Trawl Net U.S. National Oceanic and Atmospheric Administration,  Wikimedia Commons
Trawl Net
U.S. National Oceanic and Atmospheric Administration,
Wikimedia Commons

New Zealand Tablet, Volume XXIV, Issue 4, 22 May 1896, Page 4

Special court was held in Galway for the purpose of trying the charges of illegal fishing preferred against the masters of two steam trawlers seized by a gunboat in Galway Bayfor illegal fishing etc.
The presiding magistrates were Messrs J O. Gardiner, P. M. and M. A. Lynch JP. The prosecution was carried on by Mr Underdown, head of the Customs, and the Inspectors of Fisheries, on whose behalf Messrs Blake and Kenny, solicitors, appeared. The defendants, J. T. Wales, of the trawler Traiton, and John Pettit, of the trawler General Roberts, were represented by Mr Gerald Clonerty, solicitor.

It appears that in the absence of Mr Pinkerton, Mr John Dillon put a question in Parliament which brought about the sending of a gunboat to watch illegal fishing in Galway Bay.

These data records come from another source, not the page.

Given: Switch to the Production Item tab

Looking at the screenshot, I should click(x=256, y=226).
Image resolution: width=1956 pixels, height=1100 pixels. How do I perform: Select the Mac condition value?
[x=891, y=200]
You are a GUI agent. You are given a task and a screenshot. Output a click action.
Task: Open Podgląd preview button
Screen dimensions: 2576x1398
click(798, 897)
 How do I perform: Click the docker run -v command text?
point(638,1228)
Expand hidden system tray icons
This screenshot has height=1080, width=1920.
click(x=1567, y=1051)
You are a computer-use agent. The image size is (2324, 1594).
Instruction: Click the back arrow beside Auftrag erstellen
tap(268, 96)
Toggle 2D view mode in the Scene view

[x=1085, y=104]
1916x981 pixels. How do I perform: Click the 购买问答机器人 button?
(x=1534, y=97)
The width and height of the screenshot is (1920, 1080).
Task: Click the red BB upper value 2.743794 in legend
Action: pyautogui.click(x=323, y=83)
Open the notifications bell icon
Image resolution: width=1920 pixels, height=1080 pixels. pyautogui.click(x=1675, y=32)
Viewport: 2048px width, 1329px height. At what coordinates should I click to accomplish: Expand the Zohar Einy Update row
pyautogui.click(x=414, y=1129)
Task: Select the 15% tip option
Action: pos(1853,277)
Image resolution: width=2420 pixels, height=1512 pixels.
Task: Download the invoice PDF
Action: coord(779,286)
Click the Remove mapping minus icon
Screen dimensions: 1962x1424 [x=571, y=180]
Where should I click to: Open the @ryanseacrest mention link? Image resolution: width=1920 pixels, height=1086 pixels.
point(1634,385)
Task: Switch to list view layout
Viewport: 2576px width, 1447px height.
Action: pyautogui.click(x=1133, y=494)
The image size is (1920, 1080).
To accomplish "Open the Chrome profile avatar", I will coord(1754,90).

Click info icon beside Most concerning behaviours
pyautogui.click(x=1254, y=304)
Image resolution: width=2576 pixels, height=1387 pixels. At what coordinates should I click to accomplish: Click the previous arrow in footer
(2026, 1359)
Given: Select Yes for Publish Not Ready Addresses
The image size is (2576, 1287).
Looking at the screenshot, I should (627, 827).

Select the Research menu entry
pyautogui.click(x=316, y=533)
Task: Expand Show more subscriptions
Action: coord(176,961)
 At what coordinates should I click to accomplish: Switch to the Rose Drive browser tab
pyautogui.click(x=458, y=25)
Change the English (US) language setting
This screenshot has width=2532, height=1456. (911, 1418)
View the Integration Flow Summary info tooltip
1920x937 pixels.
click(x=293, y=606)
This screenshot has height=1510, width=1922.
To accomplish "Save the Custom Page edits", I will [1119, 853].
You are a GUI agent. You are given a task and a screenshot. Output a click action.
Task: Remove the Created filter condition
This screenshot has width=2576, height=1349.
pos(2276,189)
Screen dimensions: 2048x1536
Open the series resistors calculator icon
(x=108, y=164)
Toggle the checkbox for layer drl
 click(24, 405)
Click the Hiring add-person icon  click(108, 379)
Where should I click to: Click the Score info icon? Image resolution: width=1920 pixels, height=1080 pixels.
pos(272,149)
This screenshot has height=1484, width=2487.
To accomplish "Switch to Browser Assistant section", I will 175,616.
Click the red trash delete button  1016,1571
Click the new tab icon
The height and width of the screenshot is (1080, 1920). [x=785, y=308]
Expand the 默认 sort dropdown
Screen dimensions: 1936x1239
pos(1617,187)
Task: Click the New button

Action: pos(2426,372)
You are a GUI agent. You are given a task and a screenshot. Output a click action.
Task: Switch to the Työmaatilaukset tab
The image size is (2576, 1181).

Many complaints had been made by Claddaghmen of their boats being nearly run down by steam trawlers fishing the bay in the night time contrary to the fishery regulations.

The very first night the gunboat arrived in the bay the defendants’ vessels were seized. They were each fined £5 and costs for fishing within the prohibited limits, and £25 and costs for steaming about and trawling without having their lights on as prescribed by the bye-laws. Both vessels were from Milford Haven.